As yet, I haven’t decided what I’m going to do personally with what I have that has been affected. I have five sites with several thousand Mochi games between them as well as a few dozen Flash games. Currently, I’m wondering if it’s going to be worth expending the time and effort to convert all the games and rebuild the sites. In terms of Mochi revenue, one game on one site is accounting for a substantial proportion of the income I was getting, and that’s an ActionScript 2 game, so finding an ad network and highscore system that will work with it is going to be challenging. Another problem is that I’ve never personally made a pre-loader for a game! I used the Mochi ads as a pre-loader.
It is going to affect by, admittedly rather low, Flash game income, as the majority of the non-Mochi income is coming from games that have MochiAds in them, which should legally be removed by any sites hosting them – and that will cause the income to drop even more.
So, where do I think Mochi went wrong? I don’t have any inside information on this, so these are only my opinions.
Selling to Shanda
Firstly, Shanda closed Mochi down, even though there were offers on the table worth more money than they would get from closing it. Another company may not have closed them down. I am curious why Shanda decided not to take them. Perhaps it was a pride thing on the part of whoever did the deal in the first place? If they couldn’t get it to work properly, they didn’t want someone else to come along and make them look like the idiot they are. The other reasons I thought of are more underhand.
I never considered Shanda to be a good match in the first place. Shanda run online role-playing games (and I read some comments at the time of the deal that suggested they had operated in a rather dubious manner, namely with gold farming) whilst MochiMedia on the other hand were an advertising platform. They may both have been involved in games, but they weren’t exactly complimentary businesses.
It’s possible that the financial backers of Mochi may have just taken the first deal in order to get their money and profit back, rather than picking a good partner.
Too Much Mochi Games Branding
The Mochi ads in the games started having too much branding and too many ways of sending traffic to their own games portal, Mochi Games. This managed to annoy publishers, developers and sponsors – basically everyone – as Mochi were getting free sponsorship from this.

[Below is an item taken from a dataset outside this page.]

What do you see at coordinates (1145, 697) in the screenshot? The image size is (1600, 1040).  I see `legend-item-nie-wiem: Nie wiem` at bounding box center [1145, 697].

This policy was later reversed, and a means of adding sponsors’ own branding was introduced, but the damage was already done and a lot of trust had been lost, as this had been done despite it being stated that it would never happen. This was essentially done under Shanda’s governance.
Ignoring Other Platforms
“If Mochi had a more meaningful position today beyond Flash, then there may have been a different path for the company going forward,” CEO Josh Larson said when the announcement was made that MochiMedia was shutting down.
Mochi had concentrated solely on Flash, ignoring HTML5, despite how poor it may be for games, Android and iOS apps. Some Unity integration was done, but the other options were all ignored. Mochi would have had an advantage going in to this as there was a community of developers on Mochi who were developing on other platforms and who would have used Mochi services on them. Even GamesChart was going cross-platform.
This could have been due to Shanda’s influence; it is entirely possible that Shanda were just trying to squeeze as much money out of Mochi, without investing in any more development, before tossing the remainder away. That is the impression that has been given, especially by how poorly Shanda has handled the closing.
Goodbye Mochi. I’m going to miss you.